The idea of strength gains screwing up the technique of the thrower by altering the CNS in some way is either not supported by research or the research is not adequately correlated to throwing and is therefore a coaching wives tale.
Granted, these conclusions are based off of a weak subject pool (just myself) and could be invalid, but I would like to know if there is applicable research on the subject and I just got lucky or if it is something that I should be worrying about on a macro scale (beyond the immediate effect of heavy lifting on a CNS in the next few day) in my future coaching. I have always thought that you should look at the weaknesses of the throwing and place an emphasis on that. In most cases in America technique is more of a problem, and not AS MUCH strength levels.
Any questions, comments or concerns are welcome. I hope I'm not stepping on any toes, I just have that question looming in my mind.

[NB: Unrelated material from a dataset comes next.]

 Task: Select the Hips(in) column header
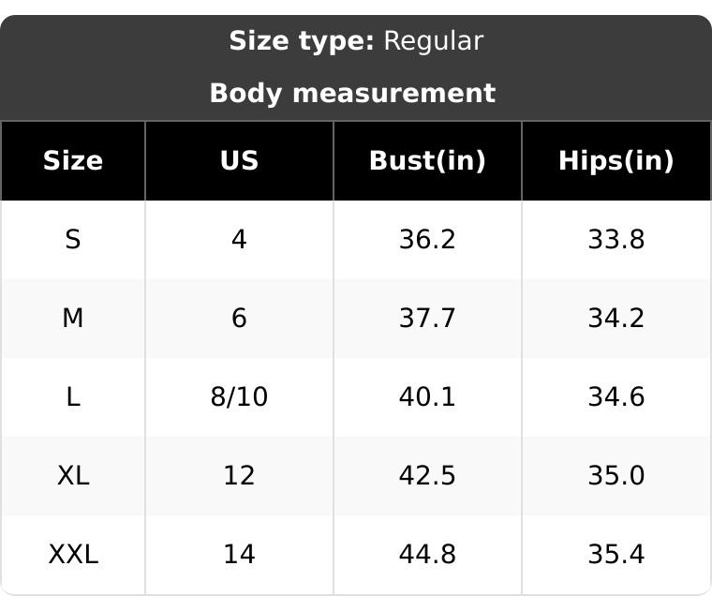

published at Feb 10th 2009 11:24pm on http://www.effortlessthrow.org/
Quote from w8coach
I think tht Hilltopper's quote that has been used in a couple of posts has been taken out of context as I said in an earlier post. I don't think anyone on this board would dismiss the useful strength in the throws and deliberately not use the weigthroom to their athlete's advantage. The point is what is the most important piece of the equation here, just being strong or throwing with proper tech? If an athlete can't execute the movement properly, then I would say get them as strong as humanly possible in order to make up for tech deficiencies. If they have great tech, get them into the best useable, throwing strength possible. The debate will carry on I'm sure but it is important to not take a qoute from one person out of context to prove another person's point.